Sunday 30 March 2014

Gut microbiota manipulates fatty acid uptake in fish

It is clear that the regulation of intestinal fat absorption is critical to the energy balance of any animal. It is also clear from previous research that the intestinal microbiota of an animal impacts its energy balance. However, what is less clear is the role of the gut microbiota in metabolism of dietary fat. Understanding this link may have advantageous implications for fish health and nutrition and for aquaculture. Understanding the link between microbiota and fat absorption may also have implications for human health, in particular obesity and malnutrition.
In humans, dietary lipids supply 40-55% of the energy requirements in the typical western diet. For vertebrates in general, dietary fats come in the form of triglycerides. These are broken down into monoglycerides by lipases in the GI tract and absorbed by enterocytes in the intestinal epithelium. They are temporarily stored in the epithelium as Lipid Droplets before progressing to other tissues such as the liver.
The majority of previous work linking gut microbiota and metabolism focuses on microbial fermentation of otherwise indigestible carbohydrates and lipids that allows the (usually mammalian) host to make use of alternative energy sources, such as my post last term on microbe-assisted seaweed digestion. However, this study uses zebrafish to investigate how microbiota regulates lipid absorption. Specifically, they used fluorescently labelled fatty acids to view how epithelial Lipid Droplet abundance differed between zebrafish with different known microbiota, known as ‘gnotobiotic’ zebrafish.
Two fluorescent fatty acids were used, quantification of epithelial fluorescence showed that both fatty acids were absorbed more successfully in zebrafish containing a normal zebrafish microbiota compared to zebrafish that were raised ‘germ-free’.  Higher lumenal fluorescence in germ-free fish suggests that the microbiota plays a crucial role in absorption. Lipid Droplet number and size was also shown to increase in zebrafish with a conventional microbiota. However, these increases may not be due to increase absorption, but decreased ability to subsequently shift fatty acids from the epithelium to other tissues, such as the liver. They tested this and showed that the increase in epithelial Lipid Droplet size and number was not due to impaired intestinal lipid export, nor was it associated with ingestion rates, digestive organ size or differences in digestive enzyme activity. They isolated microbiota as the one variable responsible for increased fatty acid absorption and also increased export to other tissues.

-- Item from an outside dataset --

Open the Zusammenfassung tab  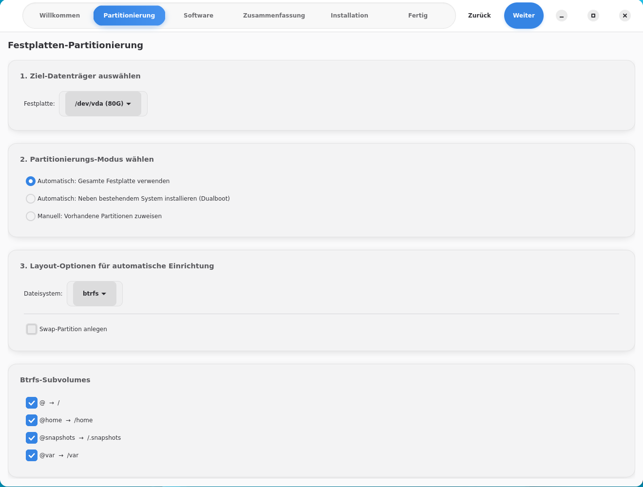tap(274, 16)
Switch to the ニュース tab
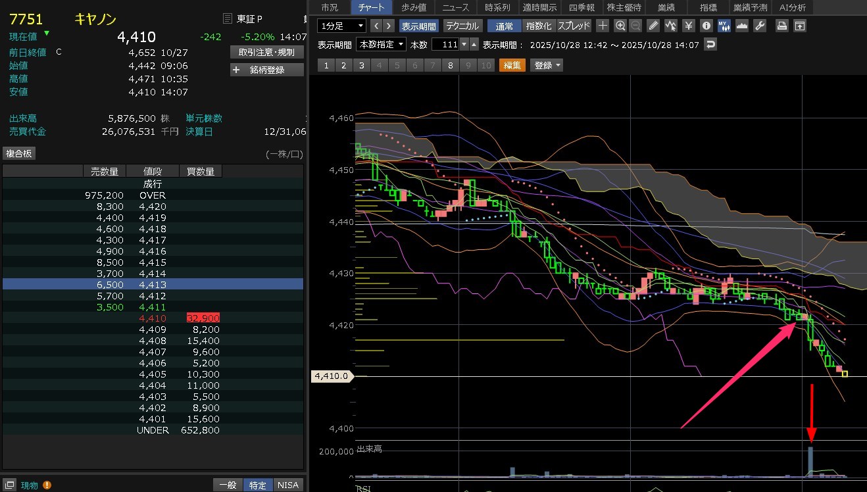 tap(456, 7)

This study differs from previous studies in that it uses a method that distinguishes between dietary and microbial produced fatty acids. They can therefore say with certainty that microbiota composition affects the absorption of dietary lipids, regardless of the fatty acids produced by the microbiota. The mechanistic understanding of this interaction remains incomplete, this study has only shown that it does happen, not how it happens. The implications of this study could potentially be applied to aquaculture, manipulation of fish gut microbiota via probiotics may allow increased efficiency of fatty acid uptake, producing fish that are more nutritionally valuable for human consumption. If applied to humans, greater understanding of our own microbiota could lead to probiotics that manipulate fatty acid uptake for treatment of disorders such as obesity and malnutrition.

Semova, I., Carten, J. D., Stombaugh, J., Mackey, L. C., Knight, R., Farber, S. A., & Rawls, J. F. (2012). Microbiota regulate intestinal absorption and metabolism of fatty acids in the zebrafish. Cell host & microbe12(3), 277-288.